Having practiced architecture for almost a decade in Thailand already, I was neither immune nor deaf to the fetishization of the perfect architectural detail among architects, mythologized in stories of Tadao Ando punching a mason for dropping a cigarette butt in his concrete, or Mies van der Rohe spending weeks examining the grain of every travertine slab he installed in the Farnsworth house. But this controversy was different. The design’s flaw was not a material property, or the sign of class tensions between an elite architect and a mason. Bad design manifested bad politics. Detached as the prototype may be from any circuitry, the plug entangled its supplier, its supplanted supplier, politicians, STECON, the Secretary of the parliament and the Deputy Prime Minister into what designers recognized as infrastructural corruption. I failed to see, as they did, the plug’s “totality” (Lukacs 1972), the underlying network of interrelatedness condensed into a coin of miscolored plastic, that allowed the design activists and government brokers to draw the scalar connection of a plug to a polity.

The plug’s polemics is what Barthes would call a ‘punctum:’ the disorienting detail “that pricks me” (Barthes 1980, 25). To its observer, the punctum is the detail that derails orthodoxy and confounds formulaic thought. It is a tiny element that unravels any tidy presupposition of a whole. Or to adapt Mary Douglas’s conceptualization of dirt, it is the detail indexing matter out of place, the threat that catalyzes systemic reterritorialization (Douglas 2002). Thus, to answer my question, and to understand how one plug within a spectacular parliament complex can provoke opprobrium, and how violations of the design are signified as violations of the political system, will be the horizon of this chapter. The short answer is the most obvious: the controversy cannot be reduced to a plug as such, but to the plug as a representation. For their interlocutors, an erroneous hue of a socket or the token of frailty in a sovereign’s body are symptoms of disorder, indexes of systemic derailment…

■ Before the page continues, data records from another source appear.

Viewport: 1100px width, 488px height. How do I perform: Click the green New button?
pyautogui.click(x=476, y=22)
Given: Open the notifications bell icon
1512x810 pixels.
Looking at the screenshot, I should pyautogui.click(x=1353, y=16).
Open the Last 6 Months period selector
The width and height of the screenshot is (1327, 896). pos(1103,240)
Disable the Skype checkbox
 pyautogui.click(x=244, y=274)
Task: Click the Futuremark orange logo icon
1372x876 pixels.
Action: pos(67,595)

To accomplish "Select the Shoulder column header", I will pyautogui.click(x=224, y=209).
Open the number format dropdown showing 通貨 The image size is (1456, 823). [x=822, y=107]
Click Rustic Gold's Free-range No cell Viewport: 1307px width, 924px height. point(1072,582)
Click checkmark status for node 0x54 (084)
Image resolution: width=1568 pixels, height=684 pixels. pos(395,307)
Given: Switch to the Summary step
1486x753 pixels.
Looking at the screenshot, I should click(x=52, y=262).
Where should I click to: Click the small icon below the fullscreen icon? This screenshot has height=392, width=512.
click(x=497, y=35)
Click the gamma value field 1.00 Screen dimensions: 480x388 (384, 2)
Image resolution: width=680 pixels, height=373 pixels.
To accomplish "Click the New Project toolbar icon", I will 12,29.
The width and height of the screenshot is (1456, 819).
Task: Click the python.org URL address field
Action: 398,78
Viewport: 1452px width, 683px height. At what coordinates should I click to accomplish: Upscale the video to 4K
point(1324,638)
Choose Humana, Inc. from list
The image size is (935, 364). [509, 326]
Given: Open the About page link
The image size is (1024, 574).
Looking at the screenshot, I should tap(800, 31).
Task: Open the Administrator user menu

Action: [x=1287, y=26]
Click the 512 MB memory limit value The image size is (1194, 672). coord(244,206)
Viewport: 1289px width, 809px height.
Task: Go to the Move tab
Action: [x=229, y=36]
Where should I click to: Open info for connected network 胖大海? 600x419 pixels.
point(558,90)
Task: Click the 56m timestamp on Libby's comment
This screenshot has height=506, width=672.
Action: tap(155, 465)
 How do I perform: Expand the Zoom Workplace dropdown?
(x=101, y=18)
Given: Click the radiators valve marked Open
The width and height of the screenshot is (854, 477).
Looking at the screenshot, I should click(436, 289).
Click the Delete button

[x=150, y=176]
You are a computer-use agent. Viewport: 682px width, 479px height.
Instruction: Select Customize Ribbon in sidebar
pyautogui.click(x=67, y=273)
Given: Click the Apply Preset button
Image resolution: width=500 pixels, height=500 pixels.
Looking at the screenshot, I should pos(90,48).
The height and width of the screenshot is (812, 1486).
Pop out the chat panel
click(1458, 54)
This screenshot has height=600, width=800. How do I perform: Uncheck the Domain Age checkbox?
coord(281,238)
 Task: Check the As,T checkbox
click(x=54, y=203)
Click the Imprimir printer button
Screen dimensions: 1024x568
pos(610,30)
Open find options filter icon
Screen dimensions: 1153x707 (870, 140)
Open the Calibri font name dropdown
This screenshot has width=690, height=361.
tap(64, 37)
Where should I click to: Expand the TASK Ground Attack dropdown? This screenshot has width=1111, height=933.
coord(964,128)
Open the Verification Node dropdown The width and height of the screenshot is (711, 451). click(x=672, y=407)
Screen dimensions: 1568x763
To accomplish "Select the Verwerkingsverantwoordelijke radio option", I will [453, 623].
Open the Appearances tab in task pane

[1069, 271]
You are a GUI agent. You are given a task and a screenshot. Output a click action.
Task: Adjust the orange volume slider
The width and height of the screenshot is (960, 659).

The plug controversy from page 99, I argued, constituted a cosmopolitical conjuncture of Thervadan, capitalist, design, democratic, and royalist cosmologies. For the parliament architects, the design’s corruption indexed and entailed political corruption: the green plug was provided by an unsanctioned supplier with connections to a member of the military junta. The lamination of political and architectural representation that undergirds the plug’s offensiveness led me to formulate the primary theoretical intervention of the dissertation, which I call ‘design-ification.’ Design-ification refers to the discursive framework that enables design activists to capture political problems as matters of design, a reframing that locates political problems as solvable within the reformist, progressive telos of the design process. In design-ification, activists configure the transformation between the citing de-sign and the cited sign as an ameliorative process with positive entailments for the future interactions that the designed citation will (re)mediate. The plug controversy of pg. 99 underscores how design activists leveraged the play of design’s citationality to propose agentive forms, materials, and spaces capable of acting within the ambiguous political tensions of a transitional moment in Thai history.